Conventionally, high vacuum system components, such as electron beam columns and associated components, are fabricated from stainless steel, which has both relatively good mechanical performance and relatively good vacuum performance, and which is easy to machine. However, stainless steel has a relatively poor field shielding performance, and is prone to being magnetized. In order to resolve these relatively poor field shielding issues, two approaches are typically applied.
First, the component is made with iron and nickel-iron alloys. However, due to the high out gassing rate of such materials and the difficulty in making a knife-edge vacuum seal from such materials, achieving an ultra high vacuum level is very challenging if not impossible. Second, one or more Mu-metal sheet layers are used to provide field shielding for a stainless steel component. However, the resulting shielding efficiency is very limited because the sheet Mu-metal material cannot be made very thick. Also, mechanical vibration can be extremely destructive to such layered structures.
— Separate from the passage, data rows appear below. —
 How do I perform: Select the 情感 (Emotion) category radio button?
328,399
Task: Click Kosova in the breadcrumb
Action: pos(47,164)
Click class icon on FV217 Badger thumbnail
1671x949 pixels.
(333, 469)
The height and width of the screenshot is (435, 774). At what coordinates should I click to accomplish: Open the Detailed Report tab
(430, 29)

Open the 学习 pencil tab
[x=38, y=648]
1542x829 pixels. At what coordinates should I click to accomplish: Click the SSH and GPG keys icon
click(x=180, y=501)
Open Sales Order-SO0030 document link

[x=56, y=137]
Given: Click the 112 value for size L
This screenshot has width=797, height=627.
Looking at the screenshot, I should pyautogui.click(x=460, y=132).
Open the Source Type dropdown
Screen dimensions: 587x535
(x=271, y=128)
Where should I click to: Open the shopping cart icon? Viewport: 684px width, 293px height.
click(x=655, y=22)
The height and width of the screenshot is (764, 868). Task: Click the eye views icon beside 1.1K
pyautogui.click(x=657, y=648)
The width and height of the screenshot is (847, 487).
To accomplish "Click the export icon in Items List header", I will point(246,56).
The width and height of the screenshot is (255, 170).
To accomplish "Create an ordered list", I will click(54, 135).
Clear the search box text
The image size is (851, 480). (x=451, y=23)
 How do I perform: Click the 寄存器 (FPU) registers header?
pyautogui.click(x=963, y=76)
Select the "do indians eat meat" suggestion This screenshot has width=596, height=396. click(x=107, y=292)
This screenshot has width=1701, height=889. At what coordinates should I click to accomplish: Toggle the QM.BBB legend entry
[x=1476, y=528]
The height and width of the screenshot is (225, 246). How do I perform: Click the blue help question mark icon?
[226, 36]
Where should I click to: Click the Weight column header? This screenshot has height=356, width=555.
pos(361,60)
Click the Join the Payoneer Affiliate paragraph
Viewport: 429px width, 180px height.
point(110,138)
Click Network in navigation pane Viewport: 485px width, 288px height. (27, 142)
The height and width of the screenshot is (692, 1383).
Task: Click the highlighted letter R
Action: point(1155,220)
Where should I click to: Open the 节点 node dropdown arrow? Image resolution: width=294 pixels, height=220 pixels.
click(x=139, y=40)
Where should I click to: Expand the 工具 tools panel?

Titanium is often used to fabricate non-magnetic components that need to provide good field shielding, such as those that are disposed close to an electron beam path, and more especially for those parts immersed in the magnetic field. However, titanium is hard to machine and difficult to weld to other commonly used materials, like stainless steel and nickel-iron alloys. Thus, titanium parts are typically fabricated separately and then mechanically fastened into the high vacuum system, such as an electron beam column. This tends to create problems with proper alignment of the various components.
Another issue with the materials that are currently used in high vacuum systems is the amount of particulates that are generated by moving surfaces in non-magnetic but electrically conductive high vacuum applications. Moving components in such applications are typically highly polished and coated with low friction ceramics, such as titanium-nitride and hard chromium-diamond binary. In some applications, doped polytetrafluoroethylene is applied to sliding surfaces. Ceramic balls, such as silicon-carbide, silicon-nitride, sapphire, and aluminum-nitride have also been used.
Unfortunately, such materials tend to experience a relatively high rate of wear, and tend to shed a relatively large amount of particles into the high vacuum system. Such worn surfaces also cause relatively high levels of uncontrolled stiction, meaning that the desired smooth-sliding motion becomes susceptible to a “stick then slip” behavior that adversely affects the accuracy and precision of the sliding mechanisms. Further, the loose, non-conducting particles that are shed can become charged in certain applications, causing contamination and electrical problems.
What is needed, therefore, is a system that overcomes problems such as those described above, at least in part.